■ **Goal**: Please answer from the excerpted passage on David Copperfield: what does it say Dickens made Mr. Micawber at the end of the story?

David Copperfield : Practical Sentimentalism

[ From Charles Dickens, Chapter XI, On The Alleged Optimism Of Dickens
http://lang.nagoya-u.ac.jp/~matsuoka/CD-Chesterton-CD.html ]

ELPENOR EDITIONS IN PRINT

...The whole meaning of the character of Mr. Micawber is that a man can be always almost rich by constantly expecting riches. The lesson is a really important one in our sweeping modern sociology. We talk of the man whose life is a failure; but Micawber's life never is a failure, because it is always a crisis. We think constantly of the man who if he looked back would see that his existence was unsuccessful; but Micawber never does look back; he always looks forward, because the bailiff is coming to-morrow. You cannot say he is defeated, for his absurd battle never ends; he cannot despair of life, for he is so much occupied in living. All this is of immense importance in the understanding of the poor; it is worth all the slum novelists that ever insulted democracy. But how did it happen that the man who created this Micawber could pension him off at the end of the story and make him a successful colonial mayor? Micawber never did succeed, never ought to succeed; his kingdom is not of this world. But this is an excellent instance of Dickens's disposition to make his characters grossly and incongruously comfortable. There is another instance in the same book. Dora, the first wife of David Copperfield, is a very genuine and amusing figure; she has certainly far more force of character than Agnes. She represents the infinite and divine irrationality of the human heart. What possessed Dickens to make her such a dehumanised prig as to recommend her husband to marry another woman? One could easily respect a husband who after time and development made such a marriage, but surely not a wife who desired it. If Dora had died hating Agnes we should know that everything was right, and that God would reconcile the irreconcilable. When Dora dies recommending Agnes we know that everything is wrong, at least if hypocrisy and artificiality and moral vulgarity are wrong. There, again, Dickens yields to a mere desire to give comfort. He wishes to pile up pillows round Dora; and he smothers her with them, like Othello.

■ **Entries supplied**:
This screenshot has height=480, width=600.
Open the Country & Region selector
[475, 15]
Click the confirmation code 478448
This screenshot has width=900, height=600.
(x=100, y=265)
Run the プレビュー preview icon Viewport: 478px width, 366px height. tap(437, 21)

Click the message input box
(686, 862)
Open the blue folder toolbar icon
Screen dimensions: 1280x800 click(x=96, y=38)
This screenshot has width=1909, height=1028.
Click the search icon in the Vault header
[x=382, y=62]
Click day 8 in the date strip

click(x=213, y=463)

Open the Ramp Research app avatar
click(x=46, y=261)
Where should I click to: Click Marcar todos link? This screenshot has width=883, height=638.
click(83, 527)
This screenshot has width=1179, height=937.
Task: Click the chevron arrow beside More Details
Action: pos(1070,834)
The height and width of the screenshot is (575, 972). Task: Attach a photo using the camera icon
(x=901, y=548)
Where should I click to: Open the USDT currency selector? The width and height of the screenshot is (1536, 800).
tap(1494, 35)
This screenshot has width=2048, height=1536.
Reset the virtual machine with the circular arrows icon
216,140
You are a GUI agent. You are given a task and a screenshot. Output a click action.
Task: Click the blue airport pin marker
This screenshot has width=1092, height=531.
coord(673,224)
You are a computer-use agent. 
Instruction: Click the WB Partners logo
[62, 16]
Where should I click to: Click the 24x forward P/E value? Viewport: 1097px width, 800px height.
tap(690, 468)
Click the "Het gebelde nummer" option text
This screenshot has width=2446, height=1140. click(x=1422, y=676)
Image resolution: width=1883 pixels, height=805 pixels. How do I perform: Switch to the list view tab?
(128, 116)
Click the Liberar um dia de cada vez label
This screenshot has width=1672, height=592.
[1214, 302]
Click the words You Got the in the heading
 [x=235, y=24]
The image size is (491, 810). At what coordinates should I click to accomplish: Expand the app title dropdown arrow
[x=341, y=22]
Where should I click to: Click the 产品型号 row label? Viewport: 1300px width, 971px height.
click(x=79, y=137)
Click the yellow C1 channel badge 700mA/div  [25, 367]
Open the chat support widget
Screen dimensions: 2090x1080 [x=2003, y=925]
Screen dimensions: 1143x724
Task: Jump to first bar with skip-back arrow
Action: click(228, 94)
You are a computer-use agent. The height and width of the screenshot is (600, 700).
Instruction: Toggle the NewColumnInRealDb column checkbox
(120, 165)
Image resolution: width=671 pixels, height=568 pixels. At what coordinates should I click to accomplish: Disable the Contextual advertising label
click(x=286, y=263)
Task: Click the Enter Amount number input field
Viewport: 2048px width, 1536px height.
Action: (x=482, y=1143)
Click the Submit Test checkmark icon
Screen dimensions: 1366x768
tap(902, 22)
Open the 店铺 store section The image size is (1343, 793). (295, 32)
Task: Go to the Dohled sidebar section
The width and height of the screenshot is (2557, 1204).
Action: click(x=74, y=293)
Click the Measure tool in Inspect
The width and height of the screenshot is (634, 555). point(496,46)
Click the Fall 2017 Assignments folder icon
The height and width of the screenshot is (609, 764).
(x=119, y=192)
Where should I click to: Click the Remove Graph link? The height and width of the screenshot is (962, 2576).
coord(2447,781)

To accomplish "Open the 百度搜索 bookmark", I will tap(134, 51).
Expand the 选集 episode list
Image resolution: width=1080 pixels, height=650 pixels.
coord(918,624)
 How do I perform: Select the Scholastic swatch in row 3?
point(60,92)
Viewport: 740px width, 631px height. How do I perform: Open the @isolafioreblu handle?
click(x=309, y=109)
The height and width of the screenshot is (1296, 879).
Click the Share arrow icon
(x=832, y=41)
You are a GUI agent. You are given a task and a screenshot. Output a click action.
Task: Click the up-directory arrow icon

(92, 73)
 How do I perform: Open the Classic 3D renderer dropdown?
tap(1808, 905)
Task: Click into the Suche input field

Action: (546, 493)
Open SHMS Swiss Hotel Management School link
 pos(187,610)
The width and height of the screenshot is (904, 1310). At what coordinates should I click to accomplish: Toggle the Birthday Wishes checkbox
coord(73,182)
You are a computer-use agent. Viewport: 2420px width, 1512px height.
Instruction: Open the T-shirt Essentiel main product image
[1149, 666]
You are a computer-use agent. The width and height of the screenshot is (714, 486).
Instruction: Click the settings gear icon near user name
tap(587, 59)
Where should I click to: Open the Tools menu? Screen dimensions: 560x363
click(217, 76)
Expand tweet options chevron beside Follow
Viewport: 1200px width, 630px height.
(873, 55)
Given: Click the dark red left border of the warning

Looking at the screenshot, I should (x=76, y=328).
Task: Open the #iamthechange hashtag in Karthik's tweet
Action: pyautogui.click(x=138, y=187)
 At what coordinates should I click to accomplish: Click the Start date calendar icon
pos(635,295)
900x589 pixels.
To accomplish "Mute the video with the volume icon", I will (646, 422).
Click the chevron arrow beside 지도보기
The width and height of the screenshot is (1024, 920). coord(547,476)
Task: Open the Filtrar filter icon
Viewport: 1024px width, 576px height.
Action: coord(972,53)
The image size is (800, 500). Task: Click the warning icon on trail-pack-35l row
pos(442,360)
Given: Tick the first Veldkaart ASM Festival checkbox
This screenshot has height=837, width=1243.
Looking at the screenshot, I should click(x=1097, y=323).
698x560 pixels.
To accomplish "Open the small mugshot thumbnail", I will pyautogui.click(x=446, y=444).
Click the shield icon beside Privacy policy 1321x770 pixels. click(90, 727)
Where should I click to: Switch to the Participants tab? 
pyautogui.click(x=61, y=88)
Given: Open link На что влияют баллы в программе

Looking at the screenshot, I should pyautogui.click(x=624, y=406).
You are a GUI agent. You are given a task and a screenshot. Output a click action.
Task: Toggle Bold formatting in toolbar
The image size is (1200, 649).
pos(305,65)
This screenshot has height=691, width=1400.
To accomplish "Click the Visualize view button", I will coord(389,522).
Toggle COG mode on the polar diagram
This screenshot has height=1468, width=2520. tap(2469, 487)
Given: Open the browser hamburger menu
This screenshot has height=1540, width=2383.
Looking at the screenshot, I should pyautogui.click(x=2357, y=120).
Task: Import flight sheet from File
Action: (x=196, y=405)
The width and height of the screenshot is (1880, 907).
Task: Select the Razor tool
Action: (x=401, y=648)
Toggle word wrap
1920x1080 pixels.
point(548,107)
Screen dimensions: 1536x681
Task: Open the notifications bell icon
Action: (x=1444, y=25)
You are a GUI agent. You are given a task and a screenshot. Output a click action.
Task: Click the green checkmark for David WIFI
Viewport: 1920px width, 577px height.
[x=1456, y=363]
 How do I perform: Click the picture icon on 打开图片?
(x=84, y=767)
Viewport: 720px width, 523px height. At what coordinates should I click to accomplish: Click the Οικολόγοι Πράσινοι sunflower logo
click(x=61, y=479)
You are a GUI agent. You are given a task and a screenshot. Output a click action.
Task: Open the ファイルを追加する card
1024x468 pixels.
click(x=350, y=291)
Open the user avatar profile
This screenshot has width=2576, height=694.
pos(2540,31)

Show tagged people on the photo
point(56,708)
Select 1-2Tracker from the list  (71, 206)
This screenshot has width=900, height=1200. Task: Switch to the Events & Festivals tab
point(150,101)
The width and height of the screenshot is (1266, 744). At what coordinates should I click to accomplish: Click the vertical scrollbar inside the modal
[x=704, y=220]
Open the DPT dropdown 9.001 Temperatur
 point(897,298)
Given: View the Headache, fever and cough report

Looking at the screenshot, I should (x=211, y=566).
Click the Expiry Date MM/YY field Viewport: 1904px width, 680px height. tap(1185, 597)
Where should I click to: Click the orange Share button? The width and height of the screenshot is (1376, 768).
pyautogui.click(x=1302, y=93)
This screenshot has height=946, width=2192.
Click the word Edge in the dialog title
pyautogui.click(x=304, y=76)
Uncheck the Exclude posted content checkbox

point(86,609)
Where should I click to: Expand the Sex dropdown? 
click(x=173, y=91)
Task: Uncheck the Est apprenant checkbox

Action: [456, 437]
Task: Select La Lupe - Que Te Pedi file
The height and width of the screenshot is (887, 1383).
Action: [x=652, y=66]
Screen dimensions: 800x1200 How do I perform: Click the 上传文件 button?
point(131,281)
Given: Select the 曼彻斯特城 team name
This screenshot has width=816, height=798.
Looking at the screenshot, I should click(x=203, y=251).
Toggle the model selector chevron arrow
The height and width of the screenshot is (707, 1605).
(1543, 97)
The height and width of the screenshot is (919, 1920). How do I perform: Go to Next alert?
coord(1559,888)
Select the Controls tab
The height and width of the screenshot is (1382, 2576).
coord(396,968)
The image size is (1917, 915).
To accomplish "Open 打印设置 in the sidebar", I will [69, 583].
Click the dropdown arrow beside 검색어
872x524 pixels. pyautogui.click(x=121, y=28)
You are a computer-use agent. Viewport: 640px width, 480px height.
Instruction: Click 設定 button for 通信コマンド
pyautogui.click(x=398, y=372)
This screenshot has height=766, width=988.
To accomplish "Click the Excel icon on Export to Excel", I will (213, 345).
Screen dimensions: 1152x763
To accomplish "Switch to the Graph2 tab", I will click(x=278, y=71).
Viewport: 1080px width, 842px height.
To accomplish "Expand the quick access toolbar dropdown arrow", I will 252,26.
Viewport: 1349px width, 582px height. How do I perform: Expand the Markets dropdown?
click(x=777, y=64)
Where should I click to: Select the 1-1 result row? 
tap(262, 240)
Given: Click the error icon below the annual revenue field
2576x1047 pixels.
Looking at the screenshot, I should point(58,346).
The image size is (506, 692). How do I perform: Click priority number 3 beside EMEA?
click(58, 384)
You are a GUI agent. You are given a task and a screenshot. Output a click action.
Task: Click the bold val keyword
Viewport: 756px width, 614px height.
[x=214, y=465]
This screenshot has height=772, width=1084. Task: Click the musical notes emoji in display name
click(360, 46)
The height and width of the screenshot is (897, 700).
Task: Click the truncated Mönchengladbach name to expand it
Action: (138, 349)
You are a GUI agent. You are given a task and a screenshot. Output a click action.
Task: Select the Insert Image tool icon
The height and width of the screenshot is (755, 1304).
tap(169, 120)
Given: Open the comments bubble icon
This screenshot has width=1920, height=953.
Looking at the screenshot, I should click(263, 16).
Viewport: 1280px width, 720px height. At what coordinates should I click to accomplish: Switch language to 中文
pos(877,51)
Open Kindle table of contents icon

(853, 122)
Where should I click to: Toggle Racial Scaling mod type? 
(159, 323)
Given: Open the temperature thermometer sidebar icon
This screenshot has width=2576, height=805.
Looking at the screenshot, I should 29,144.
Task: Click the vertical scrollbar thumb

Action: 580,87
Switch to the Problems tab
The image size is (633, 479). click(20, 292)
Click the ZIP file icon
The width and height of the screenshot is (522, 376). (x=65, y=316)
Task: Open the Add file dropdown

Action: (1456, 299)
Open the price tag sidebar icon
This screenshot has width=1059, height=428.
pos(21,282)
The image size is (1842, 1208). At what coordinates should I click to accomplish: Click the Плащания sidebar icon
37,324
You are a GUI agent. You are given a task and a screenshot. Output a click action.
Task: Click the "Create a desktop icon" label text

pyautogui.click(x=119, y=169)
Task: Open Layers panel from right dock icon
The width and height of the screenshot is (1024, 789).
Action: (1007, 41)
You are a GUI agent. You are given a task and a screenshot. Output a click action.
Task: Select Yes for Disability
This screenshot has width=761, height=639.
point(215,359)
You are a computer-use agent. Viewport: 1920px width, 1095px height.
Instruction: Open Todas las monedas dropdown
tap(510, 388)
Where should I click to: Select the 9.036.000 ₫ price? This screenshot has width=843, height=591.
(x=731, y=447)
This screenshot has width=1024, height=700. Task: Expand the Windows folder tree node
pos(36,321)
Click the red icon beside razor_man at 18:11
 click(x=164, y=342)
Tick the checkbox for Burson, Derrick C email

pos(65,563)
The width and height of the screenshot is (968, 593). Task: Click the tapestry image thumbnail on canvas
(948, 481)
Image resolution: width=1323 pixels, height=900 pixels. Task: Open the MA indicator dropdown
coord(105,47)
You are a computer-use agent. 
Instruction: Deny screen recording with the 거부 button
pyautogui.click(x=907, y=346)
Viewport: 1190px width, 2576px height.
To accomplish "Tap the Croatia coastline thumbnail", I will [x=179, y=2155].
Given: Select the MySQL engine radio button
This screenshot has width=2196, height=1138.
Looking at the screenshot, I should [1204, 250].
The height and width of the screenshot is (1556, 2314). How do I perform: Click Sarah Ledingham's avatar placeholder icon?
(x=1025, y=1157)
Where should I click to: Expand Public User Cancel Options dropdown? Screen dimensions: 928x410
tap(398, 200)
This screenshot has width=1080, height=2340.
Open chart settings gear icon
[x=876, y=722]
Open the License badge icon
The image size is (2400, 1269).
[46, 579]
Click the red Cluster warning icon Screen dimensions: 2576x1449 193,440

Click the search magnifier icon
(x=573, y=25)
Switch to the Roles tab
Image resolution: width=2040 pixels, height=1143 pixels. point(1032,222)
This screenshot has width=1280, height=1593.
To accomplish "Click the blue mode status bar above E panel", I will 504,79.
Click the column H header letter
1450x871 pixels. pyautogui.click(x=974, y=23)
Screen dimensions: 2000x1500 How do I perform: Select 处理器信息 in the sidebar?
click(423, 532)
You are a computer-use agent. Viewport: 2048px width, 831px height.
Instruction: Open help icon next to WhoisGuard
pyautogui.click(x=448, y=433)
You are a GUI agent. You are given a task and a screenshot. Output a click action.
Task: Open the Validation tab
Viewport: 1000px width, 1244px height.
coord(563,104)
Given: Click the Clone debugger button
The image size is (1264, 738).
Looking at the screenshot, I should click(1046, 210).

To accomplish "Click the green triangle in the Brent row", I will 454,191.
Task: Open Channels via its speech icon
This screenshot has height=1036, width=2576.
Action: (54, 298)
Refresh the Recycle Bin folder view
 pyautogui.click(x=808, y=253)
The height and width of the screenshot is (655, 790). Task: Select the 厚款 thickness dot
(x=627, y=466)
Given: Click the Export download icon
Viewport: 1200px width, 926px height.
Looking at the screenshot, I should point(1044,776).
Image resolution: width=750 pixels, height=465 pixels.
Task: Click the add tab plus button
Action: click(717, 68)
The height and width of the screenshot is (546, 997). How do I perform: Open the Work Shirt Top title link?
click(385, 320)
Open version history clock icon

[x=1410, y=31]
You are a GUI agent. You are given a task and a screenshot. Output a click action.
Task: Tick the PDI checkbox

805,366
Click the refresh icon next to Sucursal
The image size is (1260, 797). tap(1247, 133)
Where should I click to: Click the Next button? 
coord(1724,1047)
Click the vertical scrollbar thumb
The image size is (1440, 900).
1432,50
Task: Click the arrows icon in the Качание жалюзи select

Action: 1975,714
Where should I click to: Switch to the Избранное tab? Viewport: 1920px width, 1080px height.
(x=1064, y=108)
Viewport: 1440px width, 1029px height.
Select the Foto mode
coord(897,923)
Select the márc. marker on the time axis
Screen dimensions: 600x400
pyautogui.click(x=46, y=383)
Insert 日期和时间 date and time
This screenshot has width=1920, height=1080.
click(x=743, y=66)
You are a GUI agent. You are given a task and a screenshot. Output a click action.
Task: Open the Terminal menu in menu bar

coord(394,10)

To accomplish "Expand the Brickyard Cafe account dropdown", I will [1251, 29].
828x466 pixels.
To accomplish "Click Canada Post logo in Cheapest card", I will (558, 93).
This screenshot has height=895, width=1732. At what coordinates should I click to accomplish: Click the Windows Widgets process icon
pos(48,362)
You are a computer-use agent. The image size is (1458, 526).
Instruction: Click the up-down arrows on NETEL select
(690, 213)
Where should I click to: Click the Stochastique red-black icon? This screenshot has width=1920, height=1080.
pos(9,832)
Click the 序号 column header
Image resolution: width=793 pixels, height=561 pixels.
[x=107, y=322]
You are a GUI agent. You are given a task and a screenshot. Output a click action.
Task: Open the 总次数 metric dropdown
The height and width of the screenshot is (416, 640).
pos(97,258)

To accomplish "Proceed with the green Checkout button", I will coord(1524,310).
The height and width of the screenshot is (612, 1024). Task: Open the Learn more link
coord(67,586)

■ **Result below**: A successful colonial mayor.